Patients with greater comorbidity scores tended to receive higher doses to the bone (overall P = .005) with no difference in number of fractions. Patients receiving chemotherapy after diagnosis received 7.0 more fractions and a dose 11.3 Gy higher to the chest (both P < .001) than patients not receiving chemotherapy.
The authors concluded, “Palliative [radiotherapy] is frequently used in patients with metastatic NSCLC and has clearly demonstrated ability to improve quality of life in those patients. However, treatment can incur significant time and monetary costs for patients with limited life expectancy. We found that a substantial proportion of patients treated to the bone or chest receive higher doses and more fractions than clinical trial data supports.”

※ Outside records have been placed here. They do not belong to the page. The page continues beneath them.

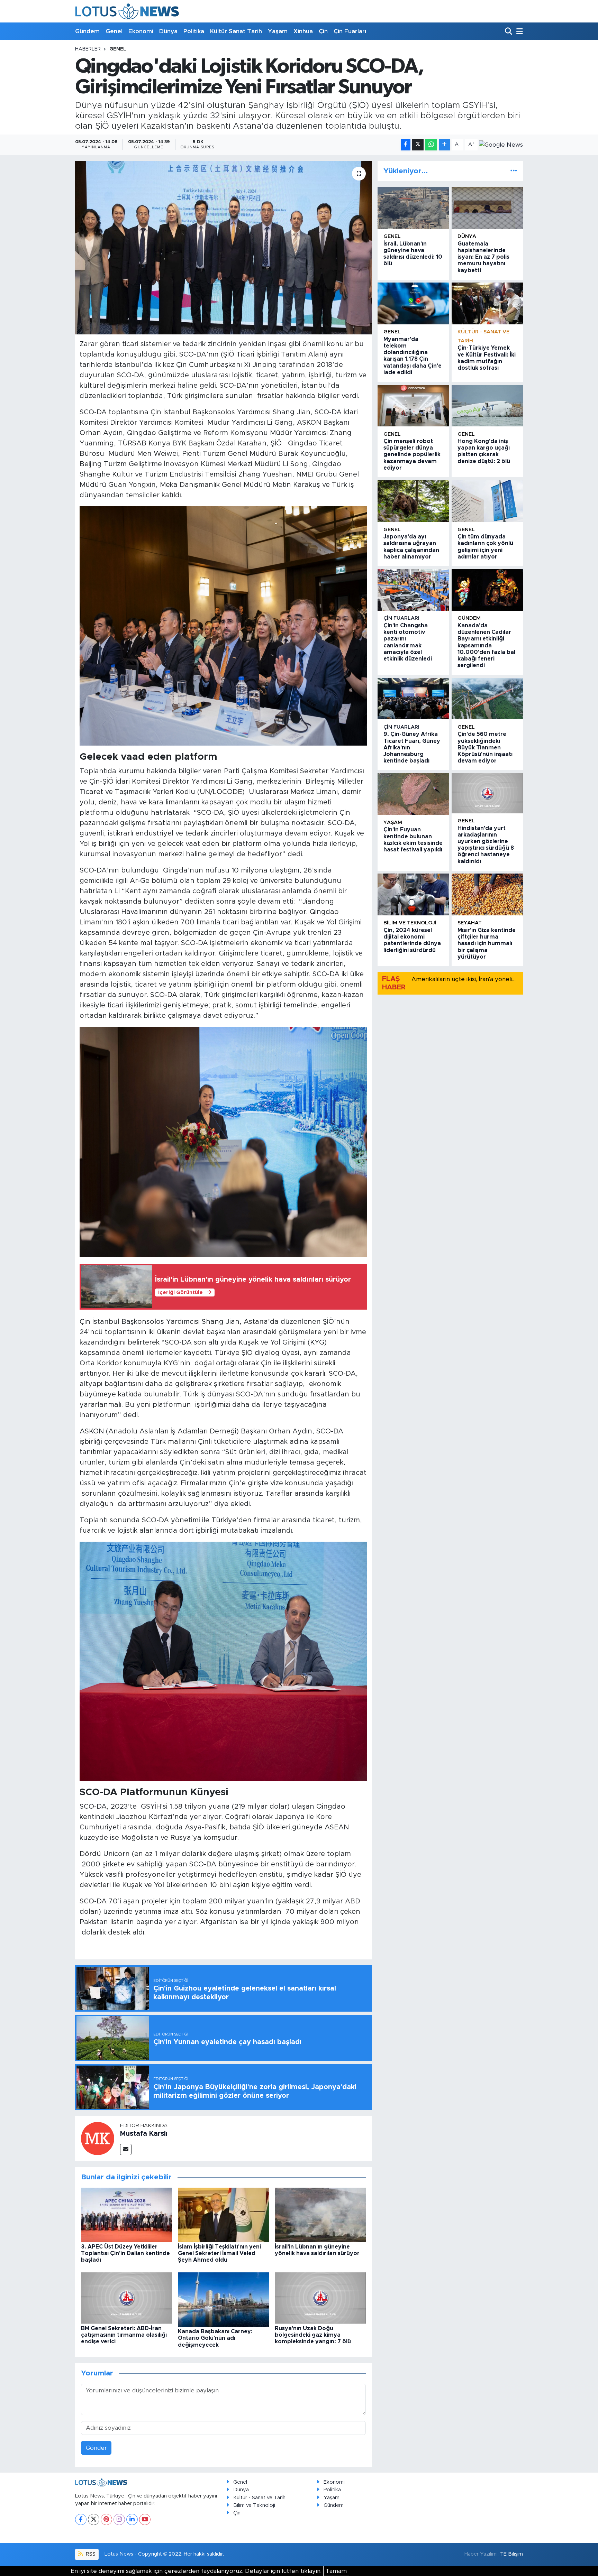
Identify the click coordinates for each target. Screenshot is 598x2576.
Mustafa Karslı (143, 2133)
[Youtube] (145, 2519)
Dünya (168, 31)
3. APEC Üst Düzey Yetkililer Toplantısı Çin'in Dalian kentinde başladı (125, 2253)
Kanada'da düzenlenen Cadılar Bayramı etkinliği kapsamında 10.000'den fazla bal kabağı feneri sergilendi (486, 645)
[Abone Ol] (501, 144)
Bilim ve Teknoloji (254, 2505)
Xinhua (303, 31)
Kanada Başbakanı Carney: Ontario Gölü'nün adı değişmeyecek (215, 2338)
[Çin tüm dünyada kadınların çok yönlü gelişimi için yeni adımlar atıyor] (487, 501)
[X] (93, 2519)
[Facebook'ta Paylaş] (405, 144)
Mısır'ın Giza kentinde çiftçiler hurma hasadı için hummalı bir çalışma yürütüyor (486, 943)
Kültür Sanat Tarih (236, 31)
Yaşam (278, 31)
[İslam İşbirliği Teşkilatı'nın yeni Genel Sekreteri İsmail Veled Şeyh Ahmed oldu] (223, 2214)
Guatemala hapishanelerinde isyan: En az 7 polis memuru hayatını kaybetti (483, 257)
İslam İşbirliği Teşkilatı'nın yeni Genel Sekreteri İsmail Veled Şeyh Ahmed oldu (219, 2253)
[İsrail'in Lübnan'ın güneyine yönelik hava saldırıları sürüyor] (320, 2214)
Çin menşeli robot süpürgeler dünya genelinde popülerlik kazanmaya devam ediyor (412, 454)
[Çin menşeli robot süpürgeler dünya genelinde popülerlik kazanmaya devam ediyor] (413, 406)
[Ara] (509, 31)
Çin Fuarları (350, 31)
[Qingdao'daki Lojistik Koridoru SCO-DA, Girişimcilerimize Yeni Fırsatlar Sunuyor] (223, 247)
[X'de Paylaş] (418, 144)
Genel (114, 31)
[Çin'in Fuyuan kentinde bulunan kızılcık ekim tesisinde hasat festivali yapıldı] (413, 794)
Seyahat (469, 922)
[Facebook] (81, 2519)
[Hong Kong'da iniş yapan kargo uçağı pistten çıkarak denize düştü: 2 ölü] (487, 406)
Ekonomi (140, 31)
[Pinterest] (106, 2519)
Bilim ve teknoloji (409, 922)
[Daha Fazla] (444, 144)
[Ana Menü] (518, 31)
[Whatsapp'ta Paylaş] (431, 144)
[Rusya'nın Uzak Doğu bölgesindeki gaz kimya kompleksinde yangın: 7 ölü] (320, 2298)
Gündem (87, 31)
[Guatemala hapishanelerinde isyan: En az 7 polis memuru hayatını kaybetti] (487, 208)
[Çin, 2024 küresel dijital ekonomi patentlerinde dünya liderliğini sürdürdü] (413, 894)
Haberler (88, 49)
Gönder (96, 2448)
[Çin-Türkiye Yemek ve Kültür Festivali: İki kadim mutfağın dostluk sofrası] (487, 303)
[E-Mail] (126, 2149)
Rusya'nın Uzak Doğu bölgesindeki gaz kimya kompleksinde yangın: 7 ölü (313, 2335)
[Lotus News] (127, 11)
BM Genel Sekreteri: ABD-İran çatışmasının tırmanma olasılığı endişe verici (124, 2335)
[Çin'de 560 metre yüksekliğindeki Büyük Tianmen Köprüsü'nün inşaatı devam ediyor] (487, 699)
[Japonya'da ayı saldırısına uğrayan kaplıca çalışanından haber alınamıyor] (413, 501)
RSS (90, 2554)
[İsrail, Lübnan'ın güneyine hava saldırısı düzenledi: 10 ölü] (413, 208)
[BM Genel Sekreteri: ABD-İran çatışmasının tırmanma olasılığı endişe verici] (126, 2298)
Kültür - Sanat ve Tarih (259, 2497)
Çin (323, 31)
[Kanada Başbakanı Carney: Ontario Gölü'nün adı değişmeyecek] (223, 2299)
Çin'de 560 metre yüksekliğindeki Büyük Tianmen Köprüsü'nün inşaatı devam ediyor (485, 747)
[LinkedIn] (132, 2519)
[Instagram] (119, 2519)
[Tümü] (513, 171)
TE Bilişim (511, 2554)
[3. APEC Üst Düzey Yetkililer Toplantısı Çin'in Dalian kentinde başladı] (126, 2214)
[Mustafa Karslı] (97, 2138)
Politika (193, 31)
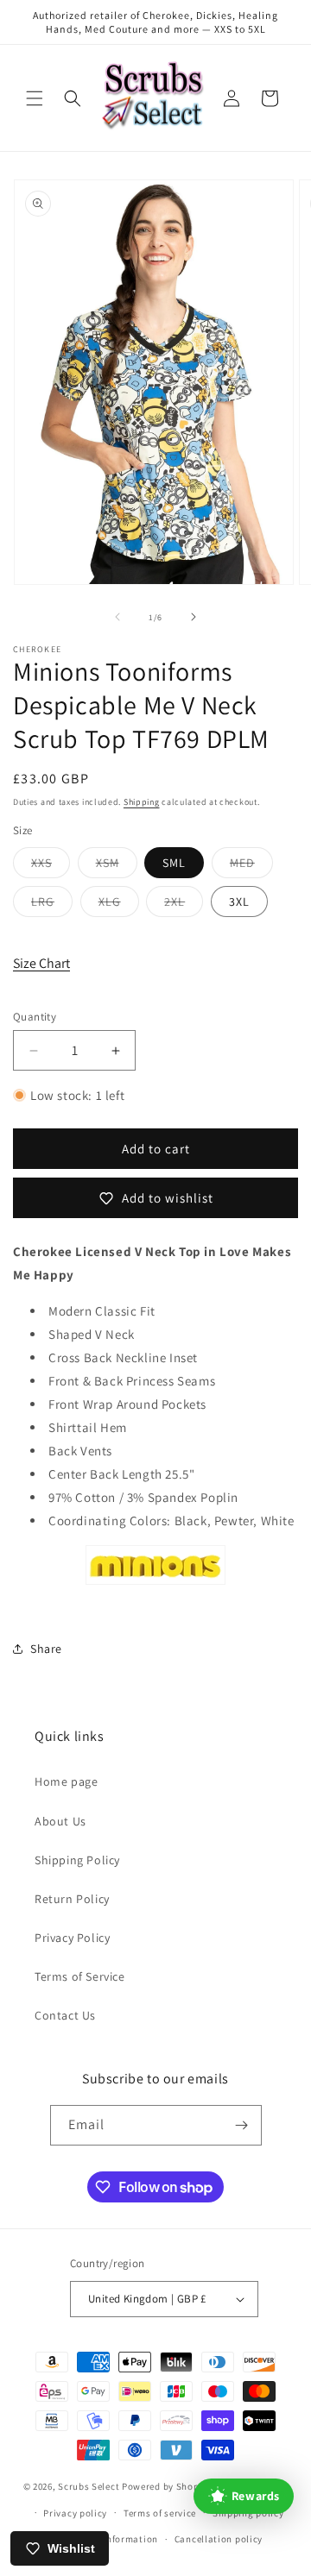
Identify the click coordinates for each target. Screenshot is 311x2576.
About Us (60, 1821)
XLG (118, 905)
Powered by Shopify (166, 2486)
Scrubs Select (88, 2486)
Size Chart (41, 963)
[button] (35, 98)
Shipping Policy (77, 1860)
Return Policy (72, 1899)
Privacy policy (75, 2513)
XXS (50, 866)
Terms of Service (80, 1976)
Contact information (111, 2539)
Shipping (142, 801)
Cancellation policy (219, 2539)
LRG (52, 905)
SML (174, 862)
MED (251, 866)
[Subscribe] (242, 2125)
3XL (239, 901)
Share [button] (46, 1648)
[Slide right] (194, 617)
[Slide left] (117, 617)
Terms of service (160, 2513)
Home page (66, 1781)
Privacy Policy (72, 1937)
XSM (116, 866)
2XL (183, 905)
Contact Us (65, 2015)
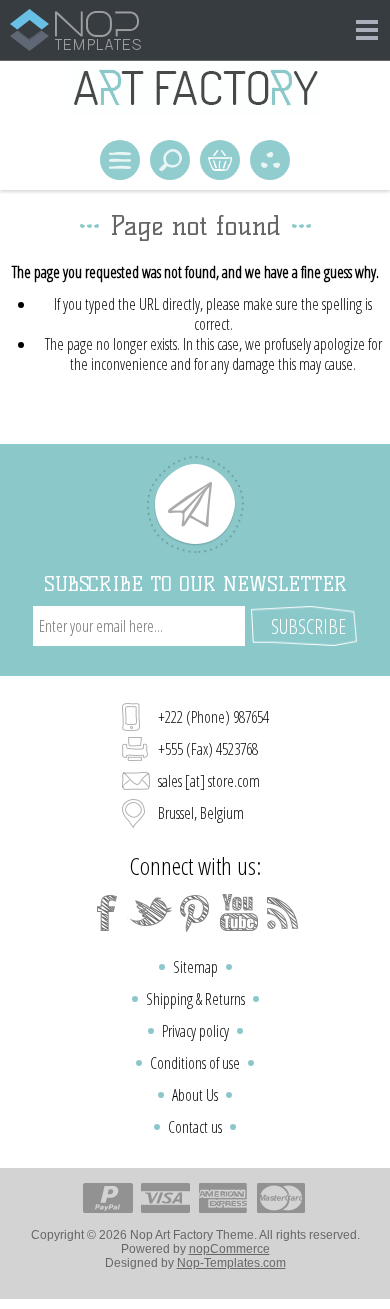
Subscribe (308, 626)
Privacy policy (195, 1031)
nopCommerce (229, 1249)
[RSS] (283, 913)
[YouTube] (239, 913)
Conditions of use (195, 1063)
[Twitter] (151, 913)
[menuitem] (195, 967)
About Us (195, 1095)
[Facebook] (107, 913)
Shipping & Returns (195, 999)
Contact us (195, 1127)
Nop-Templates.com (231, 1263)
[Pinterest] (195, 913)
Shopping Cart (220, 160)
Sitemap (195, 967)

They continued, “Our observation that patients treated in integrated networks receive lower total doses and fewer fractions suggests that provider characteristics, organizational structures and processes, and/or financial incentives may influence clinical practice. However, further study is necessary to clarify the reasons for the extent of overly intensive care and to develop strategies for bringing evidence and practice into better alignment.” ■
Disclosure: Dr. Jennifer Malin has been compensated for employment or a leadership position at WellPoint. All other authors of the study reported no potential conflicts of interest.
1. Chen AB, Cronin A, Weeks JC, et al: Palliative radiation therapy practice in patients with metastatic non-small-cell lung cancer. J Clin Oncol. January 7, 2013 (early release online).